We've all heard it: Don't use plastic in the microwave. An old wives tale, you say?
Yes and No.
If you're reheating some Chinese takeout or a tub of margarine, think again. Those containers are not meant for microwave-man-handling. The FDA only approves certain plastics for use in the microwave. Prior to approval of any plastic materials, the FDA conducts tests to ensure that hazardous substances won't leak into food.
Only containers that pass the FDA's test and display a microwave-safe icon -- or that have the sentence on the product that confirms they're approved for use in microwave ovens-- are truly safe.
What's interesting is that Plasticers.org refutes any harmful side effects associated with plastic-leakage into food.

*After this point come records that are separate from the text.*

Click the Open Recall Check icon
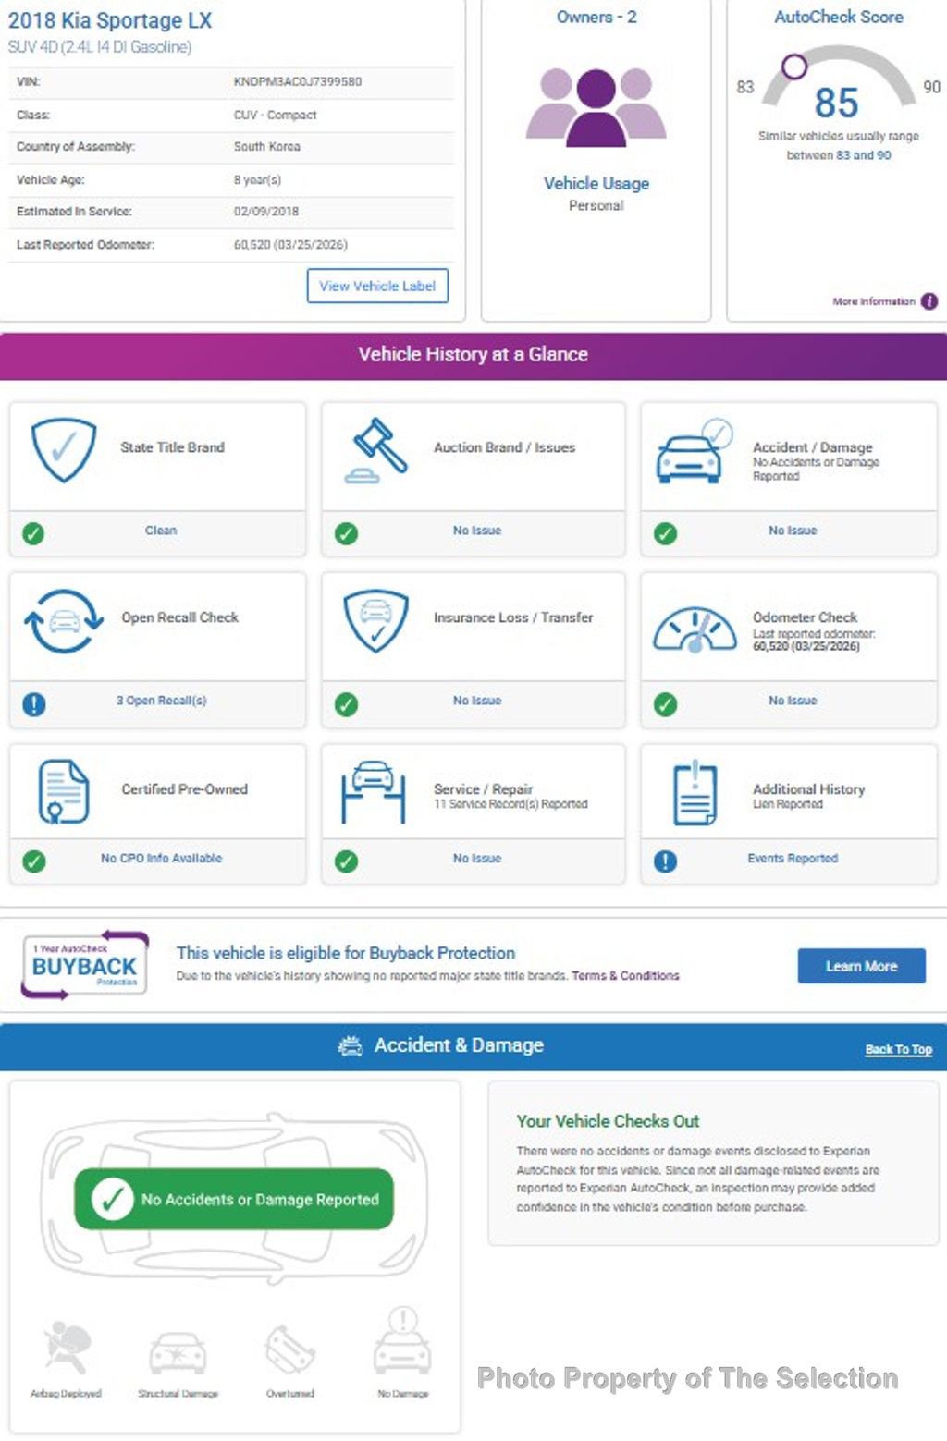 (63, 621)
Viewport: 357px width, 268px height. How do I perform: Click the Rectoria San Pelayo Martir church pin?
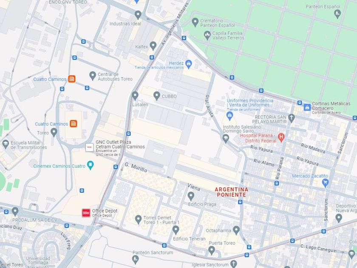[x=291, y=118]
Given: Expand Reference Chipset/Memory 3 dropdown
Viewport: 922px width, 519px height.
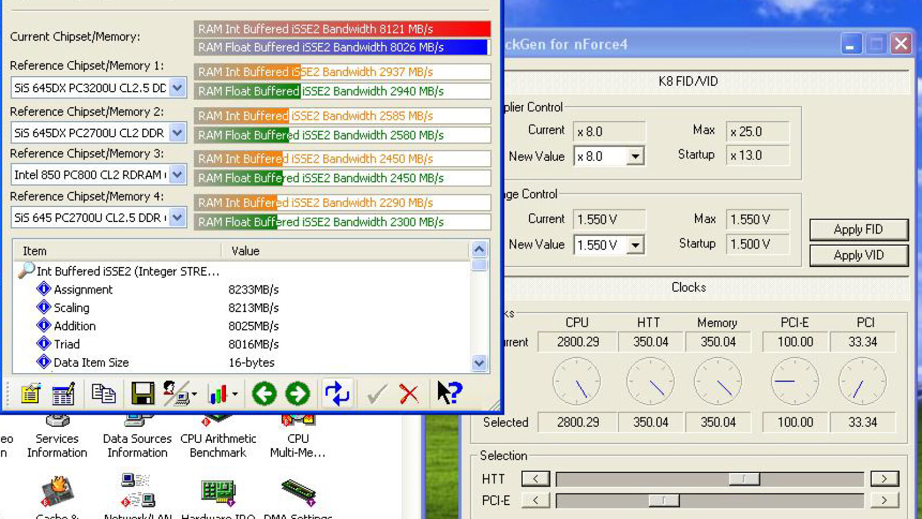Looking at the screenshot, I should (x=177, y=174).
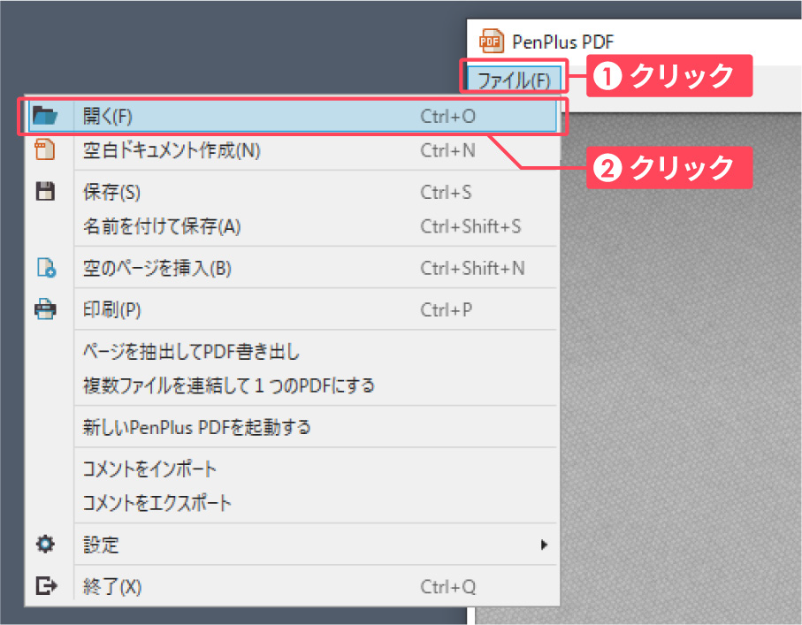Click the gear icon beside 設定
The image size is (802, 625).
pyautogui.click(x=44, y=545)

Even if they are correct, it is still important to be aware of the following recommendations by Harvard Medical School:
- Most takeout containers, water bottles, and plastic tubs or jars made to hold margarine, yogurt, whipped topping, and foods such as cream cheese, mayonnaise, and mustard are not microwave-safe.
- Microwavable takeout dinner trays are formulated for one-time use only and will say so on the package.
- Don’t microwave plastic storage bags or plastic bags from the grocery store.
- A recycle symbol does not mean a container is safe to use or reuse in the microwave oven. Only a microwave-safe icon or wording to that effect does.
- Before microwaving food, be sure to vent the container: Leave the lid ajar, or lift the edge of the cover.
- Don’t allow plastic wrap to touch food during microwaving because it may melt. Wax paper, kitchen parchment paper, or white paper towels are alternatives.
- If you’re concerned about plastic wraps or containers in the microwave, transfer food to glass or ceramic containers labeled for microwave oven use.